Daruwalla has designed a new way for AI algorithms to transfer and process data more efficiently, based on how our brain takes in new information. This design allows individual AI “neurons” to receive feedback and adjust immediately rather than waiting for the entire circuit to update at once. This way, data doesn't need to travel very far and gets processed in real time.

“In our brains, our connections are changing and adjusting all the time,” says Daruwalla. “It's not like you stop everything, adjust, and then you're back to who you are again.”

The new machine-learning model provides evidence for a yet unproven theory that correlates working memory with learning and academic performance. Working memory is the cognitive system that enables us to stay on task by recalling stored knowledge and experiences.

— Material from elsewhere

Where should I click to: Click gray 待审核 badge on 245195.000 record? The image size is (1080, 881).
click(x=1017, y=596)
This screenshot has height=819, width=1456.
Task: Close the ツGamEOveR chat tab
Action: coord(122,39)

“There are theories in neuroscience about how working memory circuits might support learning. But there’s nothing as concrete as our rule that actually ties these two together.

“And so that was one of the cool things we found here. The theory led to a rule that each synapse had to be individually adjusted to have this working memory sitting with it,” Daruwalla says.

Daruwalla's design could help pioneer a new generation of AI that learns like us. Not only would it make AI more efficient and accessible — it would also be somewhat of a full-circle moment for neuroAI. Neuroscience has been feeding valuable data to AI long before ChatGPT uttered its first digital syllable. It looks like AI could soon return the favor, too.

About this artificial intelligence research news

Author: Sarah Giarnieri
Source: CSHL
contact: Sarah Giarnieri – CSHL
image: Image credit: Neuroscience News

Original Research: open access.
“Information bottleneck-based Hebbian learning rule naturally links working memory and synaptic updating” by Kyle Daruwalla et al. Advances in Computational Neuroscience


abstract

Information constraint-based Hebbian learning rule naturally links working memory and synaptic updating

Deep neural feedforward networks are effective models for a wide range of problems, but training and deploying such networks is energy-intensive. Spiking neural networks (SNNs), which are modeled after biologically realistic neurons, offer potential solutions when properly deployed on neuromorphic computing hardware.

Nevertheless, many applications train SNNs. OfflineAnd running network training directly on neuromorphic hardware is an ongoing research problem. The primary obstacle is that back-propagation, which makes it possible to train such artificial deep networks, is biologically impossible.

Neuroscientists are unsure how the brain would propagate an accurate error signal backwards through a network of neurons. Recent advances address some part of this question, such as the weight transport problem, but a complete solution is still abstract.

In contrast, novel learning rules based on information constraints (IB) train each layer of the network independently, eliminating the need to propagate errors across layers. Instead, propagation is implicit due to the feedforward connectivity of layers.

These rules take the form of three-factor Hebbian updates, a global error signal controlling local synaptic updates within each layer. Unfortunately, the global signal for a given layer requires multiple samples to be processed simultaneously, and the brain only sees a single sample at a time.

We propose a new three-factor update rule, where the global signal accurately captures the information in the samples through an auxiliary memory network. The auxiliary network can be trained possibly Independent of the dataset being used with the primary network.

We demonstrate comparable performance to the baseline on image classification tasks. Interestingly, unlike schemes such as back-propagation, where there is no connection between learning and memory, our rule introduces a direct link between working memory and synaptic updating. To the best of our knowledge, this is the first rule to make this link explicit.

We explore these implications in preliminary experiments examining the effect of memory capacity on learning performance. Moving forward, this work suggests an alternative view of learning where each layer balances memory-informed compression against task performance.

This approach naturally incorporates several key aspects of neural computing, including memory, efficiency, and locality.